And the crowd grows. And grows. And grows. It grows until the lines at both entrances snake the entire length of that soccer field-drift fence, and then disappear around the corner. When the 10 AM bell does finally ring, the patrons race inward toward their favorite artist(s) to get their pick of work.
And why do they line up, and why do they rush in?
...because everything the artists bring to sell at the Starving Artist Show must be priced below $100. And MANY, if not all the artists, bring work that is regularly priced over $100 and sell it at the discount price. My good friend, Brian Beam, brought bowls that he regularly sells for over $300, and jars he sells for even more. Same with the nationally known clay team of Steve and Miky Cunningham who were selling mirrors and other pottery items for WAY below their usual show prices.
I've done the show for many years now, and I've never been disappointed.
This past Sunday, I also had the joy of having several of my musician friends from all over the midwest stop by my booth. And they all brought their instruments. Knowing they were coming, I brought my guitar and mandolin as well and we closed out the final hour ....and the hour after the show was closed down, jamming in front of my booth.
My good friend, Linda Kucharski (wife of one of the guitar players, Paul, pictured below) took some photos, and generously shared them with me. Here's one of me with my Shenk guitar...
Here (obviously, the show is over, and trucks have pulled into the grounds to pack up) I am playing with my friend from Minnesota, Editor at Minneapolis Star Tribune, and professional guitar player, singer/songwriter, Bill Hammond. ...
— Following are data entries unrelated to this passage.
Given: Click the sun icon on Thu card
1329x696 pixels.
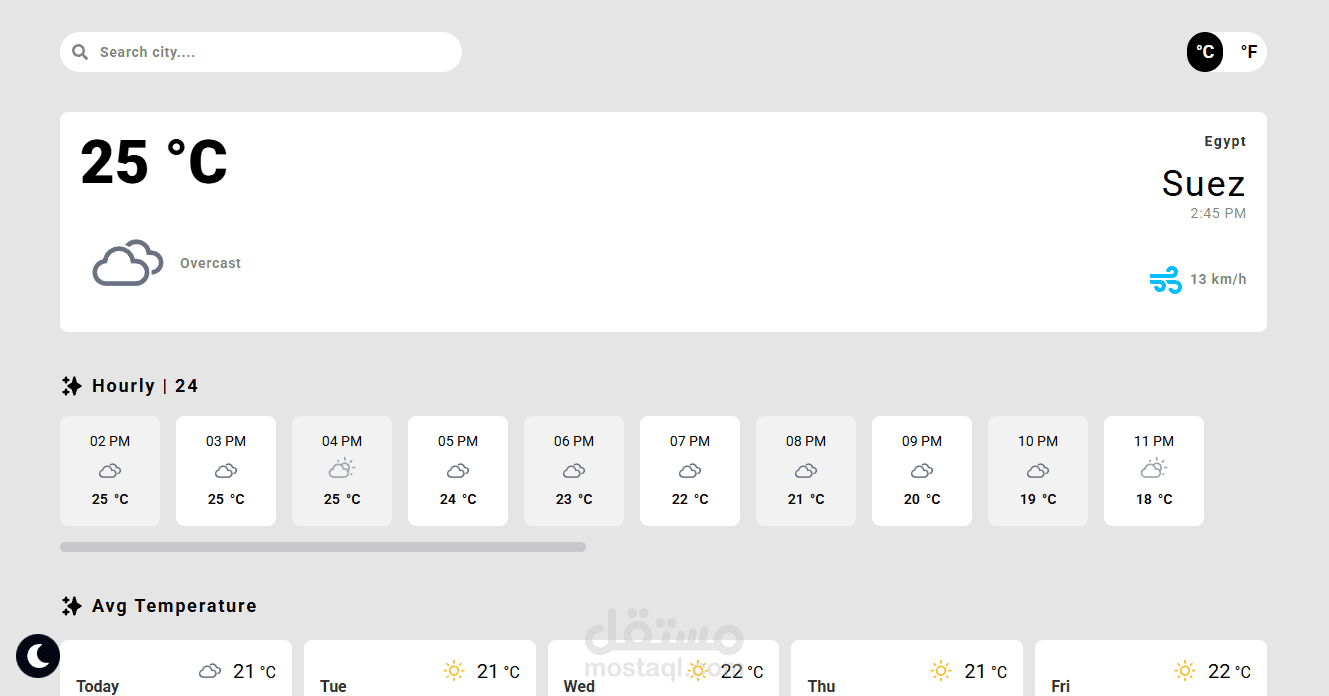Looking at the screenshot, I should pyautogui.click(x=940, y=671).
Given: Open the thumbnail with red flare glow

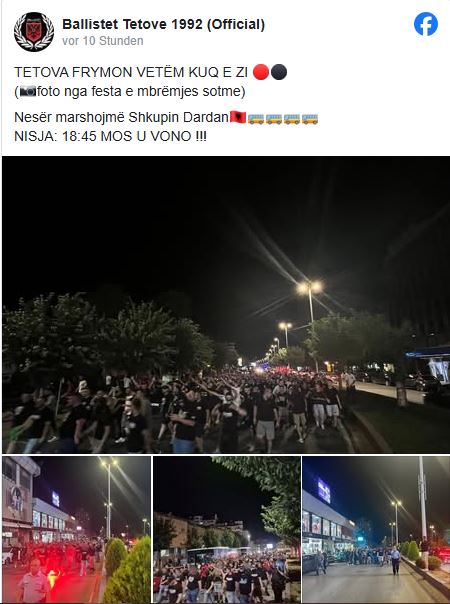Looking at the screenshot, I should click(x=76, y=529).
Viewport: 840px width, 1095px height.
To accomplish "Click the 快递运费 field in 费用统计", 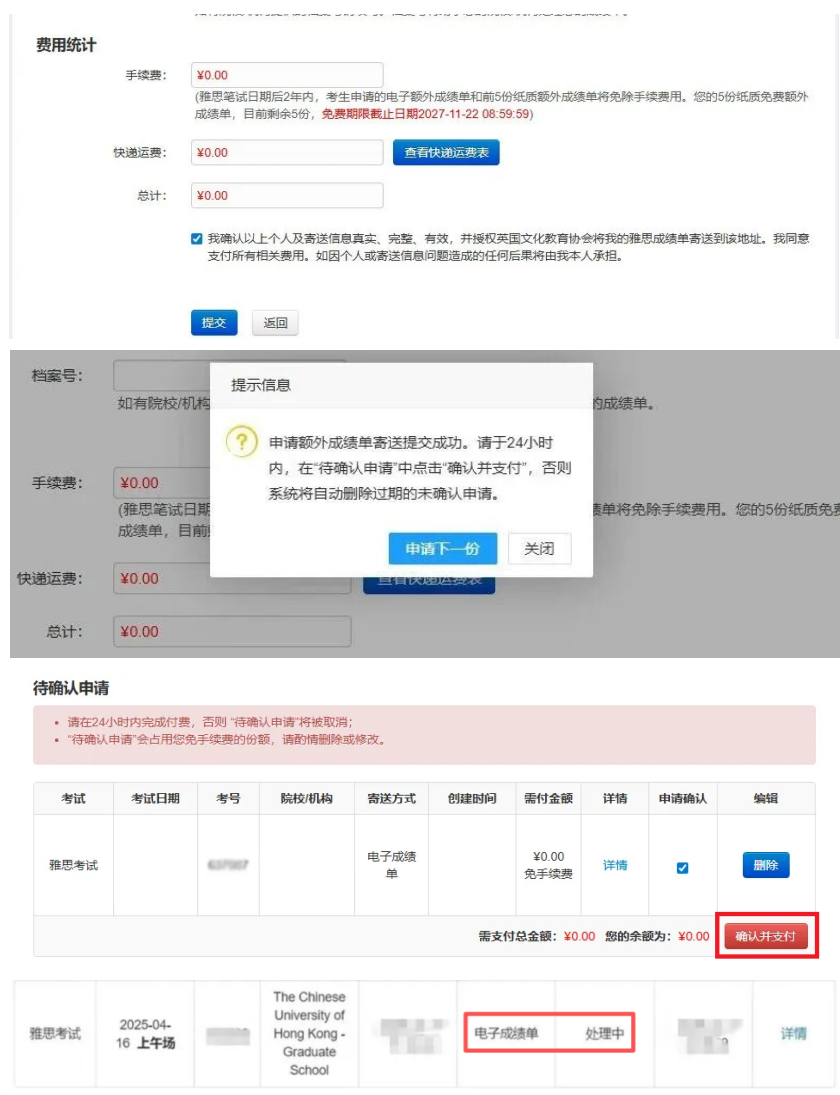I will 287,153.
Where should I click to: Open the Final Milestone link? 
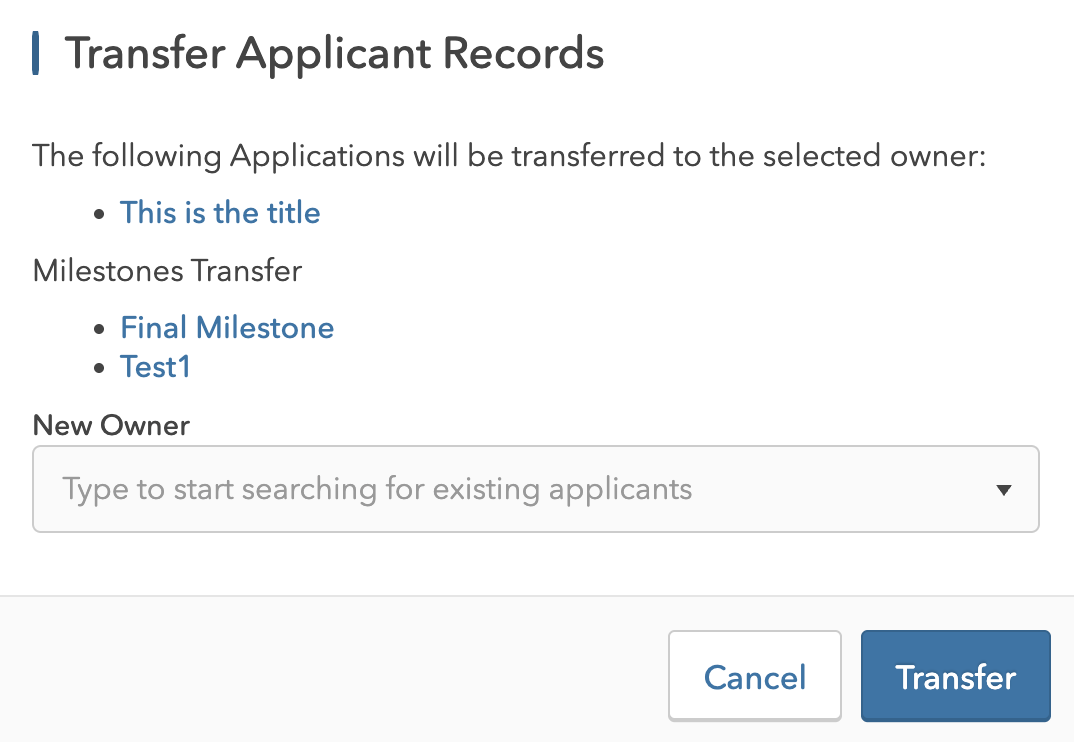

Here's my good friend, Marty Reynolds. Marty is a VERY well-known luthier/stringed instrument repair guy for the famous "The Podium" guitar store in Minneapolis. Marty has worked on the guitars of such musical luminaries as Leo Kottke and Pat Donohue. Here he is playing my Shenk guitar...
Here is that "Paul" I mentioned previously. He's a terrific guitar player who gigs around the western suburban Milwaukee area, as well as doing volunteer work for the "Guitars for Veterans" program. He's a terrific fingerstyle guitar player and founder of the Acoustic Fingerstyle Guitar website. Facing away from the camera is my friend, Marshall Hjertstedt -- a Chicago-area architect, singer/songwriter, and all-around nice guy.